Background: MicroRNAs (miRNAs) are small, non-coding RNAs (18-25 nucleotides) that post-transcriptionally modulate gene expression by negatively regulating the stability or translational efficiency of their target mRNAs. The aim of this study was to investigate the expression pattern of microRNA-107 (miR-107) in human breast cancer, and its potential role in disease pathogenesis.

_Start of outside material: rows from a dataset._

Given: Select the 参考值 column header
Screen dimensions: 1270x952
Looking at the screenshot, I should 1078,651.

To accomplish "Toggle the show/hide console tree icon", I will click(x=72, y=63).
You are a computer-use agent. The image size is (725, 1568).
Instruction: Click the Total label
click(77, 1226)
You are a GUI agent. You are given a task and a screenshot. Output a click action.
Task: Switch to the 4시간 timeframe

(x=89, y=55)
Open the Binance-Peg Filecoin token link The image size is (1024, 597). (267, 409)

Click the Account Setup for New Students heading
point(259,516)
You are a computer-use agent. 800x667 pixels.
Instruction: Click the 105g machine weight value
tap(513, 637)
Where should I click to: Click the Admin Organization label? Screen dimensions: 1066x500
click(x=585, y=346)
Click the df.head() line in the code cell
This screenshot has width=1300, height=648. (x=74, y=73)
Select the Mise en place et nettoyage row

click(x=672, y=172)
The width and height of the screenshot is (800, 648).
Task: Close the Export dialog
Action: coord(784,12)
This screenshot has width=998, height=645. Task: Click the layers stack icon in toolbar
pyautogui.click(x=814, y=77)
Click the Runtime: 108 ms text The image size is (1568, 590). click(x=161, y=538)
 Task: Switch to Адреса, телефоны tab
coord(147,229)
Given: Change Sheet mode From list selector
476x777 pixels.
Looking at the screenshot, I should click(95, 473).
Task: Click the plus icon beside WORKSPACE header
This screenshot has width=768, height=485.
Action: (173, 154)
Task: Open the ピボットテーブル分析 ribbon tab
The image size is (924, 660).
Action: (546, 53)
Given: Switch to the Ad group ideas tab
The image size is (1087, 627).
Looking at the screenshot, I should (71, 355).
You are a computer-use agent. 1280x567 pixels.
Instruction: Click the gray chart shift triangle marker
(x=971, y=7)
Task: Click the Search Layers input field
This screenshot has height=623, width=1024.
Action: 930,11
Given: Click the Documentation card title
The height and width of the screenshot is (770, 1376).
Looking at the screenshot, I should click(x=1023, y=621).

Methods: Quantitative reverse transcription-polymerase chain reaction (qRT-PCR) was performed to determine the expression level of miR-107 in 30 breast cancer specimens and adjacent normal breast tissues. MTT and colony formation assays, transwell and wound healing test, cell cycle assays were conducted to explore the potential function of miR-107 in human MDA-MB-231 breast cancer cells. Luciferase reporter assays were employed to validate regulation of a putative target of miR-107. The effect of modulating miR-107 on endogenous levels of this target were subsequently confirmed via Western blotting.
Results: miR-107 expression was relatively decreased in breast cancer specimens compared with adjacent normal tissues (P<0.01). Overexpression of miR-107 suppressed MDA-MB-231 cell proliferation and migration, meanwhile the cells were arrested at G0/G1 phase. Luciferase assays using a reporter carrying a putative miR-107 target site in the 3', untranslated region (3'-UTR) of CDK8 revealed that miR-107 directly targets CDK8. Overexpression of miR-107 led to downregulation of CDK8 at the mRNA and protein level, as assessed by Western blotting.
Conclusions: miR-107 may play an important role in breast cancer progression, which might negatively regulate the expression of CDK8 and inhibit the proliferation and migration of MDA-MB-231 cell line.
Keywords: Breast cancer; CDK8; miR-107.